Stored data entries:
....

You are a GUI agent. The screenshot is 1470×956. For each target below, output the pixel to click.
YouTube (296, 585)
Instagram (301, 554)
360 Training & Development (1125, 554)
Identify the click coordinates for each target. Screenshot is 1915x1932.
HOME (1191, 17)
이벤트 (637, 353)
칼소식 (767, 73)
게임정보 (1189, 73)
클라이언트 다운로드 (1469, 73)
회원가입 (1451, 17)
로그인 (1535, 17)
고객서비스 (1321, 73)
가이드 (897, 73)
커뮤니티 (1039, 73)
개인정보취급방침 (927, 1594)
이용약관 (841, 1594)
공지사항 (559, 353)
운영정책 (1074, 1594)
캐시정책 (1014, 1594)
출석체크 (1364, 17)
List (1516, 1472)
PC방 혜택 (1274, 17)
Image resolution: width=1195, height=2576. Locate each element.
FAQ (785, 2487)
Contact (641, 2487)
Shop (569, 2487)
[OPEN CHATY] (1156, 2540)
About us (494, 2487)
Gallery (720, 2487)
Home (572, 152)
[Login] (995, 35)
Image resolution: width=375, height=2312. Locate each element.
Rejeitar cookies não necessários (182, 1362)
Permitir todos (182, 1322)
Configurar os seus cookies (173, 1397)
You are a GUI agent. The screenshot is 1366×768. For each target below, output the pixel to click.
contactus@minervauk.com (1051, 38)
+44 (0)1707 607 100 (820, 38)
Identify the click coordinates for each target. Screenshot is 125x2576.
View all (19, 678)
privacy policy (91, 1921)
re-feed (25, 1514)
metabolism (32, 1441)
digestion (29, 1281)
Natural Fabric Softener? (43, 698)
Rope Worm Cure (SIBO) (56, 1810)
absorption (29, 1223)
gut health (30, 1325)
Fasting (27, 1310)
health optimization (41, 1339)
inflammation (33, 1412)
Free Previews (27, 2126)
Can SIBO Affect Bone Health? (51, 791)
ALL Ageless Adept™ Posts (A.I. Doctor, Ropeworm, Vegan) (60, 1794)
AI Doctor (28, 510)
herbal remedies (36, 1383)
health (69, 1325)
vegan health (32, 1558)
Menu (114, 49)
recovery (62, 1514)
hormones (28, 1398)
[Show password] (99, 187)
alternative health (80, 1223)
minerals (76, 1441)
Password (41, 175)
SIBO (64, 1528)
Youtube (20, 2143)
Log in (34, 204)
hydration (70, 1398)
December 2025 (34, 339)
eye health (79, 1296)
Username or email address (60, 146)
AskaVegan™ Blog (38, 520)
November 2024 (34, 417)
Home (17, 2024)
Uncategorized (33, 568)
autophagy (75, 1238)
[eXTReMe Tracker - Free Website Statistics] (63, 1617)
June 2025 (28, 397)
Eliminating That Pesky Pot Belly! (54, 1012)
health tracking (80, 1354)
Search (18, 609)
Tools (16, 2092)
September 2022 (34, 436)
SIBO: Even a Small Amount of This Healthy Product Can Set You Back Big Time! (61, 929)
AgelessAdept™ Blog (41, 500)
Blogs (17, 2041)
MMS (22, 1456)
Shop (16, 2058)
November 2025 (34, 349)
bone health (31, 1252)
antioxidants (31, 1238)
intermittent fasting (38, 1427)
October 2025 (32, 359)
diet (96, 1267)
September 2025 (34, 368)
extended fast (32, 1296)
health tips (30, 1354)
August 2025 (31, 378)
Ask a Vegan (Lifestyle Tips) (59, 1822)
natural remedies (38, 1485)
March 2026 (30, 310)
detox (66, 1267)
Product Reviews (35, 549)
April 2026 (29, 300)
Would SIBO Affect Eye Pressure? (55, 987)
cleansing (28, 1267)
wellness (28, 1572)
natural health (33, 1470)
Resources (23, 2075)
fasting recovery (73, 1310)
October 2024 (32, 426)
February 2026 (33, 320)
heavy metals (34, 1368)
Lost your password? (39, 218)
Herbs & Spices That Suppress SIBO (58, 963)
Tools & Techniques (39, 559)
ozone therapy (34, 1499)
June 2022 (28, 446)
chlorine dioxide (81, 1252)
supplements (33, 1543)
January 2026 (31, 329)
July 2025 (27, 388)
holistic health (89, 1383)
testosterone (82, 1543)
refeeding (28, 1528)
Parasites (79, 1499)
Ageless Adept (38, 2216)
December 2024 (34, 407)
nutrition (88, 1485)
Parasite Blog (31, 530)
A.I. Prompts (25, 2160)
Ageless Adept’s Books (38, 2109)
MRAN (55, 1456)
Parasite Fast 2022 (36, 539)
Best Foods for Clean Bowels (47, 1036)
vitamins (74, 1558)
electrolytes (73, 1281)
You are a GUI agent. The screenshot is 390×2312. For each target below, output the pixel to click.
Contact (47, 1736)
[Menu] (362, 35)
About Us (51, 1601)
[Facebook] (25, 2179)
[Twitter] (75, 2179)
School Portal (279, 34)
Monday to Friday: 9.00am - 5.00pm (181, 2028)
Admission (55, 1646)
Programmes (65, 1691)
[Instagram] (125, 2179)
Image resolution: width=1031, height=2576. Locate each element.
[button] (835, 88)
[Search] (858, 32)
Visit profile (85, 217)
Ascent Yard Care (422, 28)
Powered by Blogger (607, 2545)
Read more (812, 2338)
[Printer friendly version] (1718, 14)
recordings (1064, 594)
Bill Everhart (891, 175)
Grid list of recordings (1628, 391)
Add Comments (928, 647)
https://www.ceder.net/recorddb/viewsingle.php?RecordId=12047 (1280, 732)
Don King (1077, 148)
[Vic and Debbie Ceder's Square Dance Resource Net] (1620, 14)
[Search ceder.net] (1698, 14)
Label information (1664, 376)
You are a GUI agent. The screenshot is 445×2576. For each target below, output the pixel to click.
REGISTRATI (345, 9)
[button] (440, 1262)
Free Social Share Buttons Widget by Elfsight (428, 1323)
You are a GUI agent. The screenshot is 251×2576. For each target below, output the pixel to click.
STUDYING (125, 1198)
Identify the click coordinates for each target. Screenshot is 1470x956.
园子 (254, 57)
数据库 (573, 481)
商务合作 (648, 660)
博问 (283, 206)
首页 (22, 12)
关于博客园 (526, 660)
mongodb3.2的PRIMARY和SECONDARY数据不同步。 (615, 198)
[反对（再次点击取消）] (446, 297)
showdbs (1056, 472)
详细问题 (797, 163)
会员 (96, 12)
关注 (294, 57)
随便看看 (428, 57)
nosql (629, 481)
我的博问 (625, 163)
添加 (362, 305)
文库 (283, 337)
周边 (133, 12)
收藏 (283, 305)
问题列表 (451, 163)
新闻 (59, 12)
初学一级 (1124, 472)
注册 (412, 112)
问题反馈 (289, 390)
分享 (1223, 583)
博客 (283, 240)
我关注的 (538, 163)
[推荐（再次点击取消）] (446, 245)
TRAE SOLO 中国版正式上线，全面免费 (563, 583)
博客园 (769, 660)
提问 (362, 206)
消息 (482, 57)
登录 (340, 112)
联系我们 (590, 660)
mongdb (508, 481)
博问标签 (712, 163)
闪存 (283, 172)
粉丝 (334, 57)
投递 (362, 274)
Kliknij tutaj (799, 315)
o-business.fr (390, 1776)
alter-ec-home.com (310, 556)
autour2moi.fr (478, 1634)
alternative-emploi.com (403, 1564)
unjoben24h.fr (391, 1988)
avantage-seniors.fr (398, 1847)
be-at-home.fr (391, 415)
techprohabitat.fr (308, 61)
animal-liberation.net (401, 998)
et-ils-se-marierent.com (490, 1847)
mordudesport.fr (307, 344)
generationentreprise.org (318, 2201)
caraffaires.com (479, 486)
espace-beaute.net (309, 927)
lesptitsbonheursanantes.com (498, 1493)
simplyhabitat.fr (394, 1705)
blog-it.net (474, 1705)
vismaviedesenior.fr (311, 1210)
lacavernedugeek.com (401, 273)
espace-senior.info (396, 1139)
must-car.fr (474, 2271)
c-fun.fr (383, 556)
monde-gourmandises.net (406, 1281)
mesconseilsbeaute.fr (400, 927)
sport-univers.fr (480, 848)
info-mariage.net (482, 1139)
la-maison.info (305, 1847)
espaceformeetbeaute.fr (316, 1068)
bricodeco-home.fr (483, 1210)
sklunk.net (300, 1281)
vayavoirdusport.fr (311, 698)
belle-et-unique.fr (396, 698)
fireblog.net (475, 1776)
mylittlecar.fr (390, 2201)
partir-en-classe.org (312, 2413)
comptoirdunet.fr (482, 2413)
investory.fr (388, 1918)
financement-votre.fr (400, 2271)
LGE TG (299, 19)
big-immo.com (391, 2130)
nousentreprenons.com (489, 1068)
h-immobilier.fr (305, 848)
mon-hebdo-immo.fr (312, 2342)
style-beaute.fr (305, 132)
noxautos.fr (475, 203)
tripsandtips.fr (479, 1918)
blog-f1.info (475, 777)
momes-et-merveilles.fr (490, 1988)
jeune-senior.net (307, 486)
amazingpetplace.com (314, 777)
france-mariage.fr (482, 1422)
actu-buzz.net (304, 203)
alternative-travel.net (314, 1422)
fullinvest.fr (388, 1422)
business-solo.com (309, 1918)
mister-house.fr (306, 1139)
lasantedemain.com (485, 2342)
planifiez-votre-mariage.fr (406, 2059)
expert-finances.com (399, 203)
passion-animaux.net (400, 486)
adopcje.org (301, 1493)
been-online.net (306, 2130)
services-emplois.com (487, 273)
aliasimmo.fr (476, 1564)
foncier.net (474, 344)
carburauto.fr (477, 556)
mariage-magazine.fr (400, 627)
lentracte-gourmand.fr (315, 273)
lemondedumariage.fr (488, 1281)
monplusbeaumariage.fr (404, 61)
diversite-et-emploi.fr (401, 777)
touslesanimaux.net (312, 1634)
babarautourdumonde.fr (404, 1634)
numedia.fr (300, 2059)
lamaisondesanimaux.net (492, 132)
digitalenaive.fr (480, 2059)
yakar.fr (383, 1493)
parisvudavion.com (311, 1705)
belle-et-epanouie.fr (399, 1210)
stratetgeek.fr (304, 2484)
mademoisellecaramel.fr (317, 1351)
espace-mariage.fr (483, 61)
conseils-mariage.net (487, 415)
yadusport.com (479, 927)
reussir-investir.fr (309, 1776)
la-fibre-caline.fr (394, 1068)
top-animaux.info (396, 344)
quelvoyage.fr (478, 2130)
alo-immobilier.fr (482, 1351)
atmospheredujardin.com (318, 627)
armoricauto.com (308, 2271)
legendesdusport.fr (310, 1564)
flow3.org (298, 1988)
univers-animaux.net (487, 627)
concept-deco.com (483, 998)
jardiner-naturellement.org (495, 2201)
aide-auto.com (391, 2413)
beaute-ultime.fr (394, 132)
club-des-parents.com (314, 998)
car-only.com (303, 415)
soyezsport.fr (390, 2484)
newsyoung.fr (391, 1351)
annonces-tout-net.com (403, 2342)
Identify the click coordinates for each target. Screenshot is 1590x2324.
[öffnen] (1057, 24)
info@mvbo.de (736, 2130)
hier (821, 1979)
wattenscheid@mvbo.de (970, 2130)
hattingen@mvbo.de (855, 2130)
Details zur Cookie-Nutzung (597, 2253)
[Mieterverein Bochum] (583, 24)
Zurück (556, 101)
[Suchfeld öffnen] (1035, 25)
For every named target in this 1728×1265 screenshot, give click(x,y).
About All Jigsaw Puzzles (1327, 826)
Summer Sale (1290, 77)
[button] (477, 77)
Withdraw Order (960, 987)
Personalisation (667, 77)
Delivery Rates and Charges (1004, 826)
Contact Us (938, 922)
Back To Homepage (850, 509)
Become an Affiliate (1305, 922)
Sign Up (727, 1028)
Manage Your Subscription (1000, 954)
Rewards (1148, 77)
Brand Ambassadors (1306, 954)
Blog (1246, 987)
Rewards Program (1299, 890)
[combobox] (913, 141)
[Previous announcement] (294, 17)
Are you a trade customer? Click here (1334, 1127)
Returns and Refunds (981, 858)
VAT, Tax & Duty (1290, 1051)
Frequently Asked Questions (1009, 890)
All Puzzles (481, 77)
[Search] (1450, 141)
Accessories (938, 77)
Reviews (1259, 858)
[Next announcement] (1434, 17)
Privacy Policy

....

#### [Exercise goal]
Copy range, inclusive: the line holding "stratetgeek.fr (304, 2484)" to the line holding "[öffnen] (1057, 24)". Reproduce exactly those lines of the records above and no others.

#### [Task solution]
stratetgeek.fr (304, 2484)
mademoisellecaramel.fr (317, 1351)
espace-mariage.fr (483, 61)
conseils-mariage.net (487, 415)
yadusport.com (479, 927)
reussir-investir.fr (309, 1776)
la-fibre-caline.fr (394, 1068)
top-animaux.info (396, 344)
quelvoyage.fr (478, 2130)
alo-immobilier.fr (482, 1351)
atmospheredujardin.com (318, 627)
armoricauto.com (308, 2271)
legendesdusport.fr (310, 1564)
flow3.org (298, 1988)
univers-animaux.net (487, 627)
concept-deco.com (483, 998)
jardiner-naturellement.org (495, 2201)
aide-auto.com (391, 2413)
beaute-ultime.fr (394, 132)
club-des-parents.com (314, 998)
car-only.com (303, 415)
soyezsport.fr (390, 2484)
newsyoung.fr (391, 1351)
annonces-tout-net.com (403, 2342)
Identify the click coordinates for each target. Screenshot is 1590x2324.
[öffnen] (1057, 24)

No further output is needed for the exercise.